▶ _TEXT SEGMENT_
============
# Can't boot into Windows 8!



## camsta (Oct 7, 2006)

Hi there,
I downloaded and installed Windows 8 developer preview on my laptop a month or two ago and was dual booting between that and Windows Seven. Yesterday, I restarted my computer and found that I had a problem booting, for some reason it wouldn't open the Win8 bootloader... after a couple more reboots it worked and this time I booted to Win7. Panicking, upon seeing that two of my partitions didn't show up in Explorer, I proceeded to do a System Restore.
This started working, and then rebooted the PC. What showed up next was "bootmgr is missing , press ctrl-alt-del to reboot".
I then left it off and hoped it would have fixed itself in the morning, which unfortunately it didn't. Since this morning I have been trying to fix this problem... I have booted from Win7 system recovery console and tried everything in command line but my Win7 partition doesn't seem to be there... I just tried UltimateBootCD and can't find anything on there that'll work. 
(sorry if this post is long and boring but I don't want to miss anything out).
I think, what has happened is the Win8 bootloader has stopped working for whatever reason, and won't let me choose either operating system. (By the way, all the partitions are still in tact on my HDD). I think what I then did by trying various things through the recovery console command line is mess up the MBR of my Win7 partition and make that unusable in some way (shows up as corrupt in UBCD partition manager). 
.... anyone who is still reading, do you have any ideas? Really desperate as my laptop contains pretty much everything I own, and I'm going back to Uni next week.

Sorry for long post, and feel free to move this to whichever forum it belongs in  

Thanks, Cameron.


----------



## Corday (Mar 3, 2010)

You can visit: Bootmgr is missing Press Ctrl+Alt+Del to restart Error message when starting Windows, but I'm concerned that the "Repair" might be finding Windows8 rather than 7 and if I understand you correctly, Bootmgr probably is functional with 8.
From an oldtimer, please accept this in the spirit given. If you want to experiment with beta and development material, have a practice computer to use or at least a separate HDD. Your personal stuff is too important to put at risk.


----------



## camsta (Oct 7, 2006)

Thanks Corday, I'll have a look through the article.
Your advice is duly taken on board and I'll consider it next time.

Thanks


----------
============
▶ _ENTRIES SUPPLIED_
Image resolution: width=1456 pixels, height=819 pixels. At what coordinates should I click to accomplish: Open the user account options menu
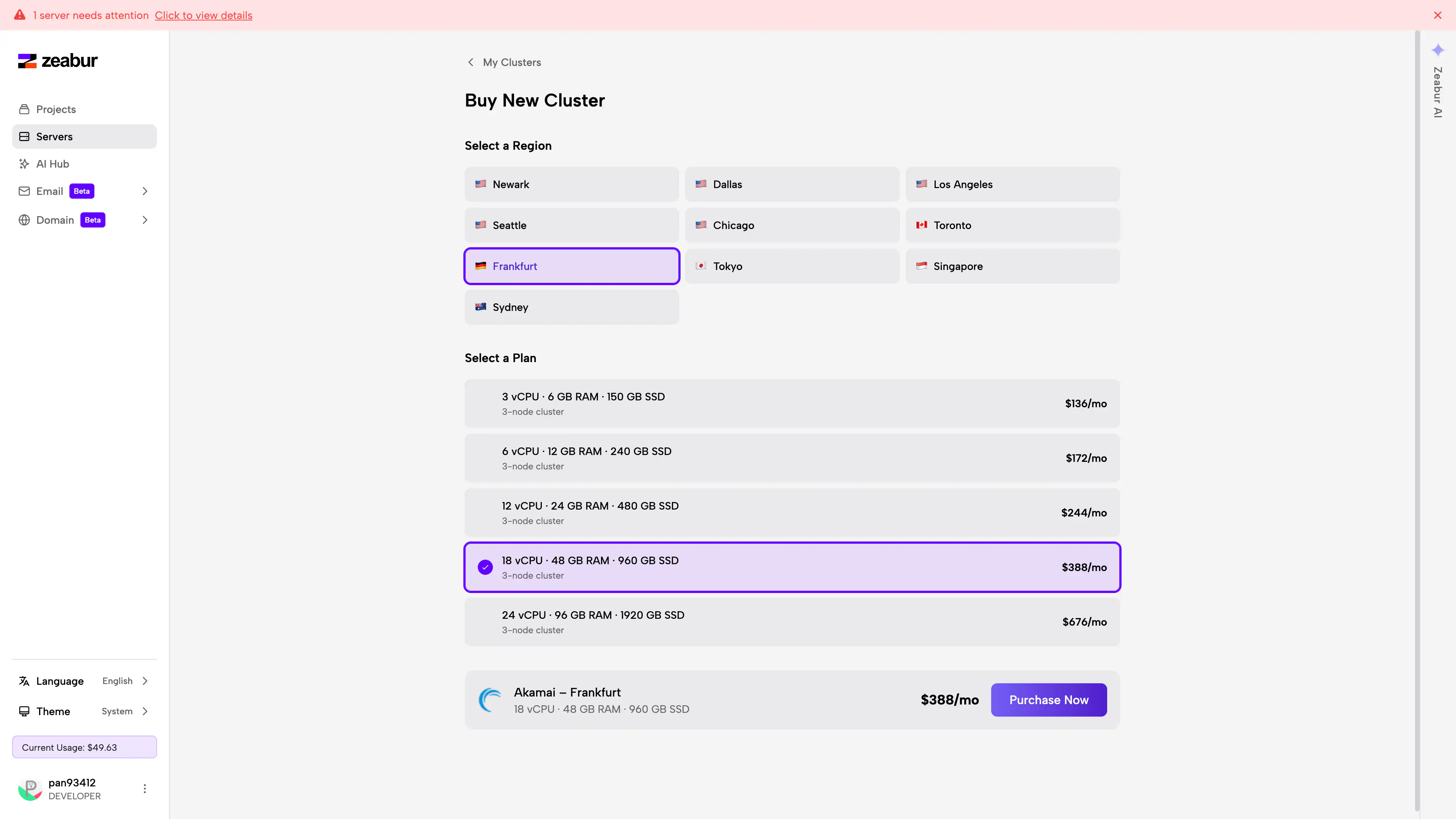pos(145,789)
============
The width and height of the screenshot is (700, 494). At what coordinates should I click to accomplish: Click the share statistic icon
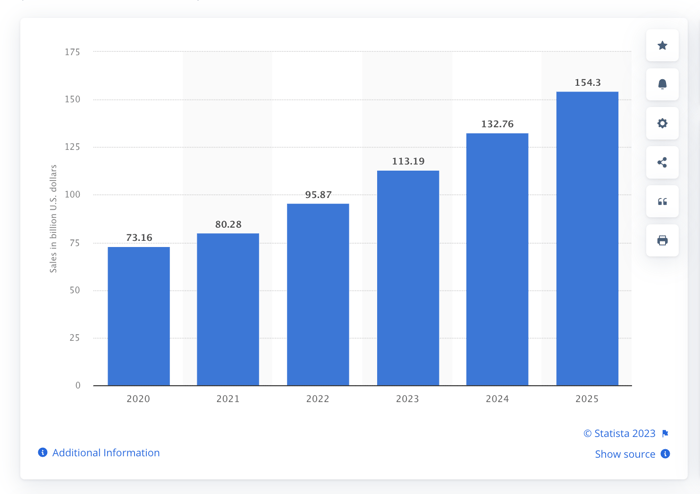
============
Repeat, word for word, the passage of the Windows 8 boot thread starting with "I think, what" and going on through "UBCD partition manager).".

▶ _REPLY TO THE EXERCISE_
I think, what has happened is the Win8 bootloader has stopped working for whatever reason, and won't let me choose either operating system. (By the way, all the partitions are still in tact on my HDD). I think what I then did by trying various things through the recovery console command line is mess up the MBR of my Win7 partition and make that unusable in some way (shows up as corrupt in UBCD partition manager).